Wednesday, June 1

AMD Bristol Ridge APUs: Same Carrizo design, 20 percent more performance

AMD has fully taken the wraps off its brand new seventh generation APU architecture Bristol Ridge, which it announced earlier this year. It promises users around a 20 percent boost in CPU performance, and a 37 percent boost in GPU performance over Bristol Ridge's predecessor Carrizo, which launched in 2015. That's standard fare for generational updates, but what's most impressive is that AMD has squeezed this performance out of the exact same architecture as Carrizo: same 28nm transistors, same Excavator-based design.

At the high-end are the quad-core AMD FX, A12, and A10 chips, which come in 35W and 15W variants. Base clock speeds are as low as 2.4GHz in the 15W A10 and as high as 3.7GHz boost clock in the 35W FX. The FX and A12 come with up to eight GCN cores in a Radeon R7 graphics package, while the A10 comes with Radeon R5 graphics. All support DRR4 memory up to 2400MHz (versus 2133MHz DDR3 in Carrizo), which should give the on-board GPU a nice boost given how dependent its performance is on system memory.

At the mid- to low-range are the A9, A6, and E2 APUs, all of which sport a 15W TDP and more conservative clock speeds.

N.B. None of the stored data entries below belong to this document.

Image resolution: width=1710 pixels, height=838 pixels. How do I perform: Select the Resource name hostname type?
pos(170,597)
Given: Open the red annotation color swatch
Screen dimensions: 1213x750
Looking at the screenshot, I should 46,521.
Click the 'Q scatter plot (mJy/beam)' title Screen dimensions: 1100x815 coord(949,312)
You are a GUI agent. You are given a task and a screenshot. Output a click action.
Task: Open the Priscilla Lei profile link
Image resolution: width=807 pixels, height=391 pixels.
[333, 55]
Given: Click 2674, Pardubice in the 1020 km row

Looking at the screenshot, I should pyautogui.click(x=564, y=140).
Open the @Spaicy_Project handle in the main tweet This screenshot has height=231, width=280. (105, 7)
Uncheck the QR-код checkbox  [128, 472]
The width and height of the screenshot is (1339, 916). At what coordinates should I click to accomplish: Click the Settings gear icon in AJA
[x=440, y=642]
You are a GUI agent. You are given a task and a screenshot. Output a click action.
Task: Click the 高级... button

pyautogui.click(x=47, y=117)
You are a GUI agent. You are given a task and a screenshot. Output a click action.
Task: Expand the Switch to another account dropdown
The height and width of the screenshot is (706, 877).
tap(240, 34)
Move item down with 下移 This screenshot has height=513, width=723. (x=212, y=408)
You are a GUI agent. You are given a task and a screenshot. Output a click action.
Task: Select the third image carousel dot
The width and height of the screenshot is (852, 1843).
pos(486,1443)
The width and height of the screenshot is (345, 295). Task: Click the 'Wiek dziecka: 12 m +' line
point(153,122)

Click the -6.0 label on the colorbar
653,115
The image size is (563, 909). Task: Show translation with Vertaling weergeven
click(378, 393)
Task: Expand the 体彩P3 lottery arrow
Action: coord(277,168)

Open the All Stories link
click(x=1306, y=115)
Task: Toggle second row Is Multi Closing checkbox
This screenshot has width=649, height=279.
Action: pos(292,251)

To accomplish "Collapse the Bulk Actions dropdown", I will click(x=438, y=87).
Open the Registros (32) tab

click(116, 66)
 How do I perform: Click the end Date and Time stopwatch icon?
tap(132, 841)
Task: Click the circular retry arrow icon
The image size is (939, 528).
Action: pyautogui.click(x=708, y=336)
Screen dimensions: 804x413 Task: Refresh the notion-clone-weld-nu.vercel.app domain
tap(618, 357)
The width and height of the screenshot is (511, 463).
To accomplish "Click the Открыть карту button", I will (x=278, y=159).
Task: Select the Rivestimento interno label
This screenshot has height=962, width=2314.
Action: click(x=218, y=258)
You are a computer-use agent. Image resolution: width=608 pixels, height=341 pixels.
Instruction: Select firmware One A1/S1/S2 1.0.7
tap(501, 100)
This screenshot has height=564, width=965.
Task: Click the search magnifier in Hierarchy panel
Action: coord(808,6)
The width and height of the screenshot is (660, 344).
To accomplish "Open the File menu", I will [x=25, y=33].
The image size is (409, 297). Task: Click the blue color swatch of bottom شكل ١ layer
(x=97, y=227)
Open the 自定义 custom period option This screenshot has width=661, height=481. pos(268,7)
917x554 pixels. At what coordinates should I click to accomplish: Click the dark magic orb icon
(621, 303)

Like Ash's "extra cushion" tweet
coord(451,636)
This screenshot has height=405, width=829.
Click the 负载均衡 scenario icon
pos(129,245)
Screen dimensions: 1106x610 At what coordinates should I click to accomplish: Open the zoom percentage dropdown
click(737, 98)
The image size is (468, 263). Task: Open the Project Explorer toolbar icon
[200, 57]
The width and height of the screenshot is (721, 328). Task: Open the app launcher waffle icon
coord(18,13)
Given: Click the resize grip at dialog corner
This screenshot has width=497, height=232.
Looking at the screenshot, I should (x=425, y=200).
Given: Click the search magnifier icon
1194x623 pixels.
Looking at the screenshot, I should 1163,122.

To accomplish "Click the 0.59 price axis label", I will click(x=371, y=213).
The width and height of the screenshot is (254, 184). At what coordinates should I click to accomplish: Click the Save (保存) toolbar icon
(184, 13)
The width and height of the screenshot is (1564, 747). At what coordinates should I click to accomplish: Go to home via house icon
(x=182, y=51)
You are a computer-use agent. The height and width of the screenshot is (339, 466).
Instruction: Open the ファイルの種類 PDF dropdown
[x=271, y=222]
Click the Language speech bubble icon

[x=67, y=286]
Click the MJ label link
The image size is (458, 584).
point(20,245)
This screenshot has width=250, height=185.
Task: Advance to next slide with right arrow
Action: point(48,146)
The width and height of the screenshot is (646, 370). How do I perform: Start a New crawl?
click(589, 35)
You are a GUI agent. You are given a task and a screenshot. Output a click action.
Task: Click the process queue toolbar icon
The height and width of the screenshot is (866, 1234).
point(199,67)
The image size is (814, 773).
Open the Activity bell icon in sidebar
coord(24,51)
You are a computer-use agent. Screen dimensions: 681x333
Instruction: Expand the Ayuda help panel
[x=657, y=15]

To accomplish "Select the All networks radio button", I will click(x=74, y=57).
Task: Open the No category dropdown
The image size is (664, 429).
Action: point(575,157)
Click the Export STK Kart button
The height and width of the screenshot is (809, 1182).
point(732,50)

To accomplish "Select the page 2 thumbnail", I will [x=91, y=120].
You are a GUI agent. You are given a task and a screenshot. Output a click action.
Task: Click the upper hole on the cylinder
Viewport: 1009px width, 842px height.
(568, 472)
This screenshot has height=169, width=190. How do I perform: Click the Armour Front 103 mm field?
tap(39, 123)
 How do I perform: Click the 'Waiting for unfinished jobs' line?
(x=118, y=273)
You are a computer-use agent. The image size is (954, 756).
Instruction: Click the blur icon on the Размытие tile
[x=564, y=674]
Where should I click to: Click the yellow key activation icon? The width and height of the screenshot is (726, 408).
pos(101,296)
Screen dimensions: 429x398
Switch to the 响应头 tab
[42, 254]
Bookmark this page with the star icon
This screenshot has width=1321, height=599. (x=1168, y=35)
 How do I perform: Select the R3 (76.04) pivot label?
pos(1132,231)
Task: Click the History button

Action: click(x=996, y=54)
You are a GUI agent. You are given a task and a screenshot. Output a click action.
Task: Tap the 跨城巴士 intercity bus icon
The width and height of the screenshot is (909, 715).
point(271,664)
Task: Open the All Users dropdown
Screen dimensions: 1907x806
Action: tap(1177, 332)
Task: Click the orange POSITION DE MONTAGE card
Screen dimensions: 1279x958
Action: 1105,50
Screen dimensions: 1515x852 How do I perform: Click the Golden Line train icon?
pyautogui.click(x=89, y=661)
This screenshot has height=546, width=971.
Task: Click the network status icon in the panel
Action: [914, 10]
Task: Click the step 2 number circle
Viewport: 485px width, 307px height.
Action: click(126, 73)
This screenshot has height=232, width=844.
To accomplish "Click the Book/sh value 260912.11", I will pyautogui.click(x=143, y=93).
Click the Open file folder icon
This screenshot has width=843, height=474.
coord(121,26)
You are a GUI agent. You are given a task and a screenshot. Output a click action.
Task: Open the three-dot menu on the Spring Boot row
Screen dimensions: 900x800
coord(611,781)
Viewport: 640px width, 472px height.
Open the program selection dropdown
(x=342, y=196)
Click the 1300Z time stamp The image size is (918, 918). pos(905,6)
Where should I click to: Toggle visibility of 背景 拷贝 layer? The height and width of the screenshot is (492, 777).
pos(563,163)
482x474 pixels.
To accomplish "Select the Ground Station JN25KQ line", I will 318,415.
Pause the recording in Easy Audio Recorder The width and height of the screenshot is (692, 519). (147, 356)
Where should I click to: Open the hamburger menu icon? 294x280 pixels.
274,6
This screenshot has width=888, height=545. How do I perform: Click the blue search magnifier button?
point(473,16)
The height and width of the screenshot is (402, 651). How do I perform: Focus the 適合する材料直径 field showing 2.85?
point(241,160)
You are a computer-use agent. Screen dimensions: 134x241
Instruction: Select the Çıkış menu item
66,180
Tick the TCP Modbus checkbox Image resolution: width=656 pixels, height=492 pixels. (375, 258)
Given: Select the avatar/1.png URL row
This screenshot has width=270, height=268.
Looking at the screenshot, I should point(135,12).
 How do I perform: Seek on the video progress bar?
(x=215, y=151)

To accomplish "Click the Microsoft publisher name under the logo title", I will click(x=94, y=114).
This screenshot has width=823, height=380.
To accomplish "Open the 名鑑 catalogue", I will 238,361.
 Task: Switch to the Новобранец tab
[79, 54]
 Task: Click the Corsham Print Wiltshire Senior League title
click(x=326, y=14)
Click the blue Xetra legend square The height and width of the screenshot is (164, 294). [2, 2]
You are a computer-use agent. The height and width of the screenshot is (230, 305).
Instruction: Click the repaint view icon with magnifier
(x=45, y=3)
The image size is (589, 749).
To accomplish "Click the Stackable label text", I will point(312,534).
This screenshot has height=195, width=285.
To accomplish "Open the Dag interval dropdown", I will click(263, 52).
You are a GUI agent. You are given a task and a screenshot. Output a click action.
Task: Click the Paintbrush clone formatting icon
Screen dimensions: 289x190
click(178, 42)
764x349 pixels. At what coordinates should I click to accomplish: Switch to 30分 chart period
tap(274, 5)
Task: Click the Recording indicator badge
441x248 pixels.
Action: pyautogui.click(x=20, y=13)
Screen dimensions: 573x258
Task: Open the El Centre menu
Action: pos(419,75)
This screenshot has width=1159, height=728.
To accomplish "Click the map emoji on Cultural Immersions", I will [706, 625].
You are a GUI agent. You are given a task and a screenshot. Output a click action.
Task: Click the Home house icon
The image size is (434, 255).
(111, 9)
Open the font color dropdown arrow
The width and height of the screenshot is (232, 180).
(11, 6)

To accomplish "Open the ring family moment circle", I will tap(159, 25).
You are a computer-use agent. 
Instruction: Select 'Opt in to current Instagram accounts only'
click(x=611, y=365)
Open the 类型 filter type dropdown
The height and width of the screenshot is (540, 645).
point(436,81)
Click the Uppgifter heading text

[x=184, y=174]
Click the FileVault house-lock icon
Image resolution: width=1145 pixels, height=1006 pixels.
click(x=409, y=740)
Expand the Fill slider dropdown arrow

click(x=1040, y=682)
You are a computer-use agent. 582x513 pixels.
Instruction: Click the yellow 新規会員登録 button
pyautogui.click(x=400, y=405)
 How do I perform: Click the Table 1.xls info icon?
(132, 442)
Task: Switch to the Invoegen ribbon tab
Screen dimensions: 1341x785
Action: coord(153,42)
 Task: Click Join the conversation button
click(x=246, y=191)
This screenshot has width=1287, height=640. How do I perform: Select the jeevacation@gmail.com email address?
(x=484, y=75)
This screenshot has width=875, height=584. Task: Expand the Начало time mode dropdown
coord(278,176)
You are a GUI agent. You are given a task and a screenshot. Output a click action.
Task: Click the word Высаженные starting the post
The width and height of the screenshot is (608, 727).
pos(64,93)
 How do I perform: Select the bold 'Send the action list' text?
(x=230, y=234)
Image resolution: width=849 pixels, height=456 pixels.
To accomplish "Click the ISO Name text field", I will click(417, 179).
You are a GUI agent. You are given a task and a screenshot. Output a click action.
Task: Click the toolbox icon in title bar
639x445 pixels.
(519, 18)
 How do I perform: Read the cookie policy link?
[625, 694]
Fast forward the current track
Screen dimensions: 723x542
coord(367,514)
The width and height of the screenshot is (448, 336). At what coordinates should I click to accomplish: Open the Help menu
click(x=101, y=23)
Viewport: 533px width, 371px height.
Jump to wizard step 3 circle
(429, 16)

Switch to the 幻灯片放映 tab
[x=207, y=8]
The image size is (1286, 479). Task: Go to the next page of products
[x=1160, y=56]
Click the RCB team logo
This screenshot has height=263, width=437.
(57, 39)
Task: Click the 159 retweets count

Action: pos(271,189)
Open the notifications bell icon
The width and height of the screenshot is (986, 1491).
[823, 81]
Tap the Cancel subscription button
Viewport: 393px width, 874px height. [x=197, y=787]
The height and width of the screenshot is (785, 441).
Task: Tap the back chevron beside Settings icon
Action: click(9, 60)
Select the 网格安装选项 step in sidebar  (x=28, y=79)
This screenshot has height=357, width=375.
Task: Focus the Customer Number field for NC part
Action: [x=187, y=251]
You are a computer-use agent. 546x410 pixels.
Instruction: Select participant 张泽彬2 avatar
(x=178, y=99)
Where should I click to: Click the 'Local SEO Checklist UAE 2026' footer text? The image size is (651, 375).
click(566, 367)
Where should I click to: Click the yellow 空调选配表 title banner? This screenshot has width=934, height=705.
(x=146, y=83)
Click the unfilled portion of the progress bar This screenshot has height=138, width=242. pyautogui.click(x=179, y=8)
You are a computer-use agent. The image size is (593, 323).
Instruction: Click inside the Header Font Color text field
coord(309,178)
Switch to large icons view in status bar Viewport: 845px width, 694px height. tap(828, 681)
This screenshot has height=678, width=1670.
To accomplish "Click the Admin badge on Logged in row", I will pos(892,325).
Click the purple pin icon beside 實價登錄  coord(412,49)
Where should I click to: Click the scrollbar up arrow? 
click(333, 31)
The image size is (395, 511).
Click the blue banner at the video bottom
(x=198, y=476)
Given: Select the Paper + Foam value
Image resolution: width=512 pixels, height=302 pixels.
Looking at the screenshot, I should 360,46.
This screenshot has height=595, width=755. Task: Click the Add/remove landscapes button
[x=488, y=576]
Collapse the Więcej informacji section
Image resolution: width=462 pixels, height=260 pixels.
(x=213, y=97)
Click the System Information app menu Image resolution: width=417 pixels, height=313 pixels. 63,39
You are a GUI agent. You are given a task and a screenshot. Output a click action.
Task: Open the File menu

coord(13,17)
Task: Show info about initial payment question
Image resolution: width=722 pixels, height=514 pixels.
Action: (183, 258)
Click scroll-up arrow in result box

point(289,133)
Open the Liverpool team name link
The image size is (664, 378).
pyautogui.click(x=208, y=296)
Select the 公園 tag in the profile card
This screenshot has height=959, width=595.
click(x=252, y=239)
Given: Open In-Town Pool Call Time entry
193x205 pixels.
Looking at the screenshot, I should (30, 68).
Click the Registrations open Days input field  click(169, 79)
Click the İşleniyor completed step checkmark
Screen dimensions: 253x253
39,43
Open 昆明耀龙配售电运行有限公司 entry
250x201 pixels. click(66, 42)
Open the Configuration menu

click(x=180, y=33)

Graphics take a cut too, with the A9 featuring Radeon R5, the A6 Radeon R4, and the E2 Radeon R2. Compared to Carrizo, these low-end chips still get a boost in performance, though, with AMD claiming clock speeds that are 1GHz higher, and up to 50 percent more GCN graphics cores. There's also support for HDMI 2.0 (finally), PCIe 3.0, and built in hardware decoding for MPEG, H.265, and VP9 video up to 4K resolutions.